Section 6: Productivity of the program

Productivity refers to the outcomes and resources generated by the program relative to its size and scope. Productivity measures tend to be quantitative, based on metrics like student credit hour production, degree completions, and number of students or other clientele served, relative to the size of the faculty or staff assigned to the program. A program's productivity can be negatively impacted if its resources are too thinly spread to achieve a critical mass or if its resources are imbalanced relative to program needs.

Please limit all responses to 300 words
Metrics and Benchmarks

Provide an executive summary of and link to any metrics or benchmarks that the program tracks to measure productivity.

   The library’s budget has stagnated the past six years. Although it is sufficient to provide resources to meet the majority of users expectations, purchasing power for books, journals, and electronic resources has been severely reduced over time due to both inflation and the new attitudes and publishing modes of academic resources.

    According to the ACRL 2012 Academic Library Trends and Statistics Survey, Booth Library’s budget ranks in the middle of institutions identified as being peers of Eastern Illinois University. As seen in the chart below, Booth Library ranks 10th of 21 in terms of library expenditures.
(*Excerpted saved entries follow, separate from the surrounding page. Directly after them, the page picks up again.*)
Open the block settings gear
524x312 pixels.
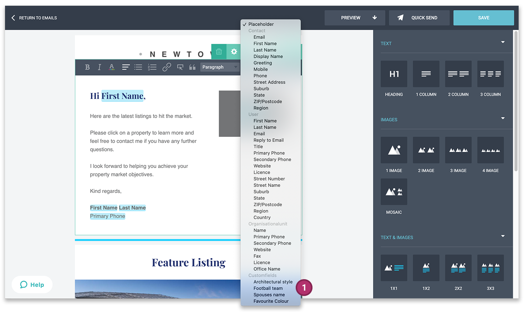(x=234, y=51)
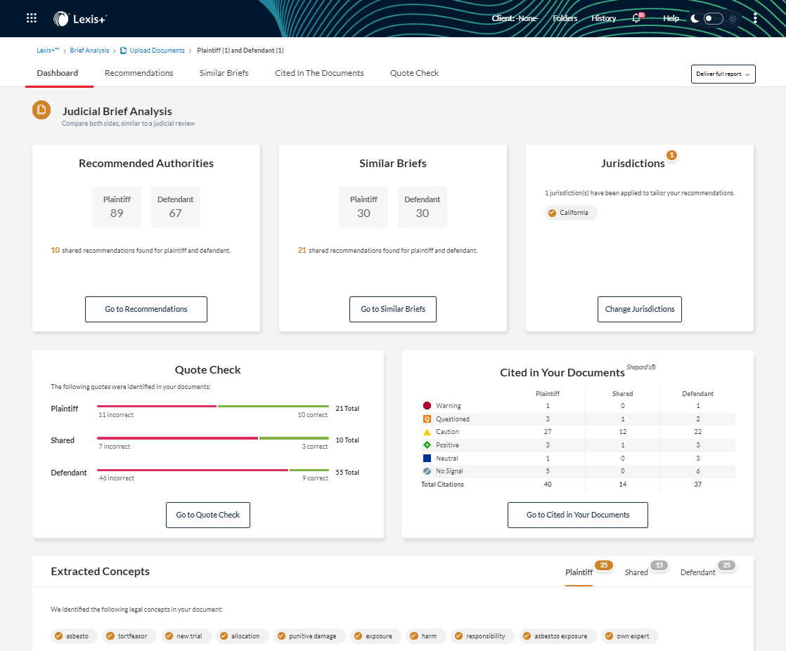Open the three-dot overflow menu icon
This screenshot has height=651, width=786.
click(755, 18)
In ranking the library against its 20 peer institutions in terms of Library Expenditures per FTE student, Booth Library places fourth out of 21.

Institution Name Library Expenditures
University of Nevada - Las Vegas $ 18,567,062
Texas State University-San Marcos $ 11,488,865
Appalachian State University $ 8,711,519
James Madison University $ 7,446,123
CSU-Fresno $ 6,474,286
University of Northern Iowa $ 6,193,507
Western Washington University $ 5,680,499
West Chester University $ 5,308,249
Sam Houston State University $ 5,254,322
Eastern Illinois University $ 5,208,927
Minnesota State University - Mankato $ 5,008,782
Western Illinois University $ 4,820,450
Stephen F. Austin University $ 4,056,929
Radford University $ 3,962,500
University of Central Missouri $ 3,753,494
St. Cloud State University $ 3,611,520
Georgia Southern University $ 3,436,241
Southeastern Louisiana University $ 3,061,624
University of Wisconsin-Whitewater $ 2,341,615
University of Wisconsin-Oshkosh $ 2,262,535
University of Louisiana-Monroe $ 1,405,827
Staff Productivity

What initiatives has the program implemented to enhance staff productivity (e.g., access to training, workflow improvements)? Briefly describe the costs and benefits of these initiatives.

    Booth Library's Staff Development Committee is charged with identifying areas of need and opportunities for training among Booth Library personnel.  Activities are developed to enhance the staff’s skills and abilities, leading to a greater success in their positions. Throughout the year activities are held to promote teamwork; other workshops address safety and preservation issues.  Several workshops have been designed to assist staff with the latest tools to help them assist library patrons. Opportunities for staff to participate in the American Library Association's vendor exhibition has been arranged when the meeting is held in Chicago.  In addition, a few staff attend Reaching Forward South—an annual conference for library support staff.  Costs for participation are minimal. The Committee also organizes an appreciation reception in honor of the National Library Workers Day Celebration held each year during National Library Week in April.

    Librarians are encouraged to participate in professional conferences both as an observer and as a presenter. A more recent, cost-effective way of staying current has been through hosting webinars.  Topics being discussed include trends in academic librarianship, a rapidly changing field that requires the professional to stay relevant and knowledgeable of these changes.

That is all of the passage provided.